Title IV-A Arts Education Specialist for the Arizona Department of Education Haley Honeman expressed her support for the new program designed to raise the awareness and interest of young people in biosafety, biosecurity and STEM (science, technology, engineering and math) through artistic expression.

“As the world increases in its complexity, it’s important that we prepare our children to be imaginative thinkers to confront today’s challenges and tomorrow’s unimaginable situations with creativity and grace,” she said.

Arizona students were invited to participate in an art competition for the workshop. K–5 students were encouraged to illustrate their ideas on how to stop germs while students from sixth grade through high school shared their ideas on how biosafety can defend the Earth from germs. 

The winners, 13 students from Phoenix and Mesa schools, were treated to a special luncheon at the workshop and were presented with a medal and a commemorative certificate for their participation.
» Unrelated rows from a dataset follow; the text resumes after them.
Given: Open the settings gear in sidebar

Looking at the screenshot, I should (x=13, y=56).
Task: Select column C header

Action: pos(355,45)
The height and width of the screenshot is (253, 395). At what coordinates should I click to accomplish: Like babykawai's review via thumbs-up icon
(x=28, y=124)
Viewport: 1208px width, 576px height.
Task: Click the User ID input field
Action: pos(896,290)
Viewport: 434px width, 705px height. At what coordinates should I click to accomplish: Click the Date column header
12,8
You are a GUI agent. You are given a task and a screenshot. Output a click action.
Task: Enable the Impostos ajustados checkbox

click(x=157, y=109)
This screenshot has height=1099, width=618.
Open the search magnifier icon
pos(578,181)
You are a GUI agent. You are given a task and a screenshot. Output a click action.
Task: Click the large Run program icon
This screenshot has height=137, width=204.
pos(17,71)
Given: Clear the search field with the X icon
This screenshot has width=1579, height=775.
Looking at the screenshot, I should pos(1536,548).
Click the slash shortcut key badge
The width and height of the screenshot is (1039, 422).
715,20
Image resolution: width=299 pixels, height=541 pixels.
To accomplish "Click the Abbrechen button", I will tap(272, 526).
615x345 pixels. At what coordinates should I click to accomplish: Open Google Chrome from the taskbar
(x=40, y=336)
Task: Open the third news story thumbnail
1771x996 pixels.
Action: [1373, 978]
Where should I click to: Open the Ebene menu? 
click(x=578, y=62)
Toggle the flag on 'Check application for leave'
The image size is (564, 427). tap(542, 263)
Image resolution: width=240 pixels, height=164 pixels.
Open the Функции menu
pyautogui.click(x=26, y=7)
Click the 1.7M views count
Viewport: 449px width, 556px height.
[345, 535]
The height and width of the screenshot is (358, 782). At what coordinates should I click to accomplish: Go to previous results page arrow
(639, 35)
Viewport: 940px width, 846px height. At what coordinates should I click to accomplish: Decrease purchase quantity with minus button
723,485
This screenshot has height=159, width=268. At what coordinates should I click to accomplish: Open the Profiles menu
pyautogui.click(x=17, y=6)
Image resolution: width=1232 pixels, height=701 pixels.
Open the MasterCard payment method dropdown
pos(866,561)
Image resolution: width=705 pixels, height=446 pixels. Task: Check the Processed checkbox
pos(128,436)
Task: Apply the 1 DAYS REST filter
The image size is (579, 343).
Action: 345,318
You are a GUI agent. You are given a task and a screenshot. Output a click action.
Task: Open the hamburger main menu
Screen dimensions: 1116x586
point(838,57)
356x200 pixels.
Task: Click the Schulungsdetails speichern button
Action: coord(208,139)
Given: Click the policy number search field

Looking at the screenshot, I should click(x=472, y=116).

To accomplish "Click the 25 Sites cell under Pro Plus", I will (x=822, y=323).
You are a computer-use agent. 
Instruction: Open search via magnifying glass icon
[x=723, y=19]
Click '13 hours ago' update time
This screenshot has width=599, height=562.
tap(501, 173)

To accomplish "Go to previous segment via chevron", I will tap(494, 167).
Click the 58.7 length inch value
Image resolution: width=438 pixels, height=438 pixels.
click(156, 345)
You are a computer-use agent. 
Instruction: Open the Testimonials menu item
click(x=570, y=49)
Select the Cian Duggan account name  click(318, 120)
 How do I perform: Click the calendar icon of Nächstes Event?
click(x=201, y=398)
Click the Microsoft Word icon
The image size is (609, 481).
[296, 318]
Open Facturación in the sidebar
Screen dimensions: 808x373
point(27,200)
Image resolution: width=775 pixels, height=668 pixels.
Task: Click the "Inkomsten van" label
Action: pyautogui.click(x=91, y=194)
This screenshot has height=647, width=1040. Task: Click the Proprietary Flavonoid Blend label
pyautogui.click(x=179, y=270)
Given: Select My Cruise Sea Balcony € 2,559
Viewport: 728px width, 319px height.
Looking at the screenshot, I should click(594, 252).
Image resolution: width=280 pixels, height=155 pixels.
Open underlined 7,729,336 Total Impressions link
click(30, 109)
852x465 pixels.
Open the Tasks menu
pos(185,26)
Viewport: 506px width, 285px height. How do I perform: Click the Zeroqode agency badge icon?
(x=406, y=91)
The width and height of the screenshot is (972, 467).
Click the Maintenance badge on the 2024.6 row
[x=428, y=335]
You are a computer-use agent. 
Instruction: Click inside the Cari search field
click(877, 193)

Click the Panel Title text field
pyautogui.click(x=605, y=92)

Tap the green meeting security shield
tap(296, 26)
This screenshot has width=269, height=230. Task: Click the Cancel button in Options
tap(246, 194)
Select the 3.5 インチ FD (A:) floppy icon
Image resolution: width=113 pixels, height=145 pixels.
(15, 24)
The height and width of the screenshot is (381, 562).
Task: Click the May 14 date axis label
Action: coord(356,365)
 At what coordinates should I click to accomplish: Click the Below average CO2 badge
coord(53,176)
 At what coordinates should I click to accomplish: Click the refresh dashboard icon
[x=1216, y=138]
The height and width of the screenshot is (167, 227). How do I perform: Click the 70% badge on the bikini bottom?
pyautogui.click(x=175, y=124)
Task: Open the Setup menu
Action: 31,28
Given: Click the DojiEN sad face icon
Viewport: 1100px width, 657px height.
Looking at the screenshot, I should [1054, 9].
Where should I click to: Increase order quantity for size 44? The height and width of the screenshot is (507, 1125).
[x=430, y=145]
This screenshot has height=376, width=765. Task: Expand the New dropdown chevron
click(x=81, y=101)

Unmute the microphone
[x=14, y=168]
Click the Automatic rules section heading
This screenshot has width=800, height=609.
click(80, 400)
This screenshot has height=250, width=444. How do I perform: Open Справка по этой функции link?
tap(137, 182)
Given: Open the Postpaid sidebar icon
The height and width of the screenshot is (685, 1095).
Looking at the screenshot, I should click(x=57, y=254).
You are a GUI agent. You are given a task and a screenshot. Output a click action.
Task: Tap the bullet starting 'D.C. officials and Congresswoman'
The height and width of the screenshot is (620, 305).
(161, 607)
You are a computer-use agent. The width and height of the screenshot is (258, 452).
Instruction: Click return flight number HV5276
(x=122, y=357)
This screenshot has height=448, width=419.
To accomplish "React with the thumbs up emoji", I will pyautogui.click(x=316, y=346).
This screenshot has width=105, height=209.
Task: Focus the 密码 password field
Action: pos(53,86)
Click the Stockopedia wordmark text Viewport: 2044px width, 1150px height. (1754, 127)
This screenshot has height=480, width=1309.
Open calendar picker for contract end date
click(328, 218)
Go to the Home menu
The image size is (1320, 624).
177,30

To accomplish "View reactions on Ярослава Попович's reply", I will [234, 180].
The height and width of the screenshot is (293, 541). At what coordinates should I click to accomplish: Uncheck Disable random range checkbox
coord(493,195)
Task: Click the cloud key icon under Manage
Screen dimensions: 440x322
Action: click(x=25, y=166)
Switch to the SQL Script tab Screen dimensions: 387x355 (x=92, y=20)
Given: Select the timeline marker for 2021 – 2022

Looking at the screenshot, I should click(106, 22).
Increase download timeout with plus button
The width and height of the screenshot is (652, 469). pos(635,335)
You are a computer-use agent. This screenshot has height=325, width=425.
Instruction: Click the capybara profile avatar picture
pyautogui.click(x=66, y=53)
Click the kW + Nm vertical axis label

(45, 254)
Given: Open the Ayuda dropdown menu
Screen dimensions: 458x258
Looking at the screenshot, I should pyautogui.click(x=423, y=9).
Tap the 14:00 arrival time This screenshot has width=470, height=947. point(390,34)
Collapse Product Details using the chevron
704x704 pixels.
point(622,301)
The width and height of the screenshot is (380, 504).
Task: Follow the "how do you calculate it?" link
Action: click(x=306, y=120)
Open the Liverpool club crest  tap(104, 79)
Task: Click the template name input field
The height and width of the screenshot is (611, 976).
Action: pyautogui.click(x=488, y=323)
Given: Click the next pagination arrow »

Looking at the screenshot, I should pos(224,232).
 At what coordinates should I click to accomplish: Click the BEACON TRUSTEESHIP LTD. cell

First-place winners won a $25 gift certificate to purchase STEM supplies for their school.

Bates addressed the group, saying, “It’s a passion of the FBI to see a wonderful future for the young people to educate yourself and be interested in STEM — we are excited about the next generation of leaders in the fields of science, technology, engineering and math.”

During the event, attendees were also treated to a tour of ASU’s Biodesign Institute buildings and a tour of a Biological Safety Level 3 (BSL-3) mobile lab staffed by the 91st Civil Support Team of Phoenix.

Arizona State University, the Federal Bureau of Investigation and the Arizona Biosafety Alliance cohosted the event.